Aim 1:
Write out the part of the Hollyoaks forum thread starting at "yeh i know, it" and ending at "ones she loves!".

Text excerpt:
Has anyone read Inside Soap this week? It says Mandy and Tony go out for the first time since Graces birth and leave Nancy and Hannah to babysit but they get preoccupied and when Mandy and Tony they go in to see Grace and find shes not creathing at all! So all the paramedics come over and they wait to see what happens!  :Sad:  :Sad:  :Sad:  :Sad:  :Sad:  :Sad:

----------


## Abbie

noooooo I havent but oh my god , i just cant belive this is going to happen

----------


## di marco

inside soap didnt give much away when i read it today, just that grace stops breathing, however, in soaplife there are pictures from the funeral, so it looks like its true, it looked so sad  :Sad:

----------


## Chris_2k11

> in soaplife there are pictures from the funeral, so it looks like its true, it looked so sad


I saw it today!  :Sad:  Did you see the pic of Tony with his arms around the coffin?  :Crying: 

P.S. - Could this thread possibly be moved to the spoiler section now we know it's true.  :Smile:

----------


## di marco

> I saw it today!  Did you see the pic of Tony with his arms around the coffin? 
> 
> P.S. - Could this thread possibly be moved to the spoiler section now we know it's true.


yeh i know, it all looked so sad, and the coffin was so small!  :Sad:

----------


## bradfordbull10

is there any links to these photos?
shame about grace, mandys come though so much and shes finally bonded, i know shes living but the character will never have children again, she already has insecurities about losing the ones she loves!
sarah

----------


## di marco

> is there any links to these photos?


erm im not sure where you can find them on the internet, i saw them in the magazine, maybe the soap mags sites (if they have one)?

----------


## Abbie

awww this is going to be so sad it will be hard to watch

----------


## di marco

> awww this is going to be so sad it will be hard to watch


yeh i know, i can guarantee i will be crying!  :Sad:

----------


## Abbie

> yeh i know, i can guarantee i will be crying!


oh great im going to have to stock up on tissues

----------


## di marco

> oh great im going to have to stock up on tissues


lol! ill have my big fluffly toy dog with me, so i can cry into him!

----------


## Abbie

aww lol and i will have my big fluffy bear

----------


## Chris_2k11

It's gonna be so sad but Mandy's gonna shine throughout this final storyline for her. We all know how brilliant she is at the crying scenes.  :Clap:

----------


## Abbie

I know she really will shine and make us cry even more

----------


## shannisrules

when will this storyline happen? ive only been watching hollyoaks fora  few weeks but mandy seems like a good actor so im sure she'll do it good

----------


## x Amby x

> when will this storyline happen? ive only been watching hollyoaks fora few weeks but mandy seems like a good actor so im sure she'll do it good


Its happening this week, when Nancy and Hannah babysit for Grace when Mandy and Tony go out, Grace dies, its her funeral next week, Tony lashes out at Mandy and starts blaming her for everything. Tony breaks down at the funeral and Mandy tries to put of a brave face. Ive just seen pictures in Inside Soap of Tony hugging the coffin  :Crying:   :Crying:   Its soooo sad!  :Sad:

----------


## beckyboo

OMG How sad was the E4 eppy anyone watch?

Input data:

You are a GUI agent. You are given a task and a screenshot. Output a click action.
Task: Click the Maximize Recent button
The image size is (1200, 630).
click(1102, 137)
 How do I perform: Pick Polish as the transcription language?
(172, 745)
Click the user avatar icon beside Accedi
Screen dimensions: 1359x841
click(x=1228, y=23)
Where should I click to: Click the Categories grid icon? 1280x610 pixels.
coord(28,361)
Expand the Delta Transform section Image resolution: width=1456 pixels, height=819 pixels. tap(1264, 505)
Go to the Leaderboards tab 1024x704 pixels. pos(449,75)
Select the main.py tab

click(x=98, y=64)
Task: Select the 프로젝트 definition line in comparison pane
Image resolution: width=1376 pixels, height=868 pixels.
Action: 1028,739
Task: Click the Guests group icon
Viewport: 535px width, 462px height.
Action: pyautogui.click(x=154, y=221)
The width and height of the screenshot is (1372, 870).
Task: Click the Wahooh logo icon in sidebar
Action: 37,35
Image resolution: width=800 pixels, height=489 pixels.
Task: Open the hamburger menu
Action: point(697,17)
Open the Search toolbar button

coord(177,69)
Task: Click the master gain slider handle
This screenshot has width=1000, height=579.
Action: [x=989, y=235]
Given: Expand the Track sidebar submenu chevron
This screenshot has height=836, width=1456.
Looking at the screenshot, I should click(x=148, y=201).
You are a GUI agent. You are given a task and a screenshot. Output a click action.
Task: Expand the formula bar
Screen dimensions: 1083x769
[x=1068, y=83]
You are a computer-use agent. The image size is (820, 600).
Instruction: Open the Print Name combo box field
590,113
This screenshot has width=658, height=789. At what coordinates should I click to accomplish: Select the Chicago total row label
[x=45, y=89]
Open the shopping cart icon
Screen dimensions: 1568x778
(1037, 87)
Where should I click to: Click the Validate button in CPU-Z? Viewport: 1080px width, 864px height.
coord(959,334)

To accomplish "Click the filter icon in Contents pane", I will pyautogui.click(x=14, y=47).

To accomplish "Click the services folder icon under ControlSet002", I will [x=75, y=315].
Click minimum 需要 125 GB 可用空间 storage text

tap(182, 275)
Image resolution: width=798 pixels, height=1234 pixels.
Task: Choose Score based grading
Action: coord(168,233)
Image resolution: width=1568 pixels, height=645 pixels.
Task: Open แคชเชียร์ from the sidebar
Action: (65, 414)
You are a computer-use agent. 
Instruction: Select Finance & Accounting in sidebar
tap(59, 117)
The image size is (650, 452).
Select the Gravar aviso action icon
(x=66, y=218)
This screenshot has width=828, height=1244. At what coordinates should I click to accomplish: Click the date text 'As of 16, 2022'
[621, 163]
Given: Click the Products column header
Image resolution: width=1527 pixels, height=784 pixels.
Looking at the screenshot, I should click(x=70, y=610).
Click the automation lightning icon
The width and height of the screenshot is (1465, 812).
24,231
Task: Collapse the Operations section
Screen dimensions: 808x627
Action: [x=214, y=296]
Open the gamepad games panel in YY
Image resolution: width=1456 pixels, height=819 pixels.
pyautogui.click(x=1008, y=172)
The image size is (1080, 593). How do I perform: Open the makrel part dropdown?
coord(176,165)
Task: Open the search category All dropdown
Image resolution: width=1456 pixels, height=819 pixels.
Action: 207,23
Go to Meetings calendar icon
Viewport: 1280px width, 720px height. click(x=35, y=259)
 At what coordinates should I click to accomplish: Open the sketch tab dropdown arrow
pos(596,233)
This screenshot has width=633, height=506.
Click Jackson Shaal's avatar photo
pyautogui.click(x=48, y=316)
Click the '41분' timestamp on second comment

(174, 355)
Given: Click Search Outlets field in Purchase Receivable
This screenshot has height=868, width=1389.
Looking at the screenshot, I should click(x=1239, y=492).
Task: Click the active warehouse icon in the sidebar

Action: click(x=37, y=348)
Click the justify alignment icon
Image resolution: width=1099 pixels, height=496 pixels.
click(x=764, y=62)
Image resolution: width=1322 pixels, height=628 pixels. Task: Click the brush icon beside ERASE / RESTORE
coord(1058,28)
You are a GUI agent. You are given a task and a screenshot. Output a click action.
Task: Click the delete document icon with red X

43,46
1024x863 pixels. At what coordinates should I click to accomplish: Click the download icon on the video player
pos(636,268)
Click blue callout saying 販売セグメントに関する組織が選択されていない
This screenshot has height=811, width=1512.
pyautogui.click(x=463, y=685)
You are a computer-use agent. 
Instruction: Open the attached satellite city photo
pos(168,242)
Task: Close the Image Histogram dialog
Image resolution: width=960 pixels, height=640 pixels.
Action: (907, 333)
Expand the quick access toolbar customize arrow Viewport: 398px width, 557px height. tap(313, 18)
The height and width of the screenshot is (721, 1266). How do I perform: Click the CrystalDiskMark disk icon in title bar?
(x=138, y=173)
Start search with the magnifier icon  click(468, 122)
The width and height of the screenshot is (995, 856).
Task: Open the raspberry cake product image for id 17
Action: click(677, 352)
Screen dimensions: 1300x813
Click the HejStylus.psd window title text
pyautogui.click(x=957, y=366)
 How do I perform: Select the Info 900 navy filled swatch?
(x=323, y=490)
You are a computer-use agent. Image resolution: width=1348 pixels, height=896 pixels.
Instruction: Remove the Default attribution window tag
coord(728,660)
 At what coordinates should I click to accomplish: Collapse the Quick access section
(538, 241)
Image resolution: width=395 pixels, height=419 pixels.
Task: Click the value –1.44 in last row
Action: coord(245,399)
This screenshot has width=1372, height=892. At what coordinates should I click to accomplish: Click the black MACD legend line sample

Aim 2:
In the records, update the lines starting at the line that contains "At what coordinates should I click to accomplish: Open" and ending at the line that contains "Action: click(x=37, y=348)" by replacing "sidebar" with "side panel" and keeping everything else the same. Return only those lines.

Response 1:
yeh i know, it all looked so sad, and the coffin was so small!  :Sad:

----------


## bradfordbull10

is there any links to these photos?
shame about grace, mandys come though so much and shes finally bonded, i know shes living but the character will never have children again, she already has insecurities about losing the ones she loves!

Response 2:
 At what coordinates should I click to accomplish: Open the sketch tab dropdown arrow
pos(596,233)
This screenshot has width=633, height=506.
Click Jackson Shaal's avatar photo
pyautogui.click(x=48, y=316)
Click the '41분' timestamp on second comment

(174, 355)
Given: Click Search Outlets field in Purchase Receivable
This screenshot has height=868, width=1389.
Looking at the screenshot, I should click(x=1239, y=492).
Task: Click the active warehouse icon in the side panel

Action: click(x=37, y=348)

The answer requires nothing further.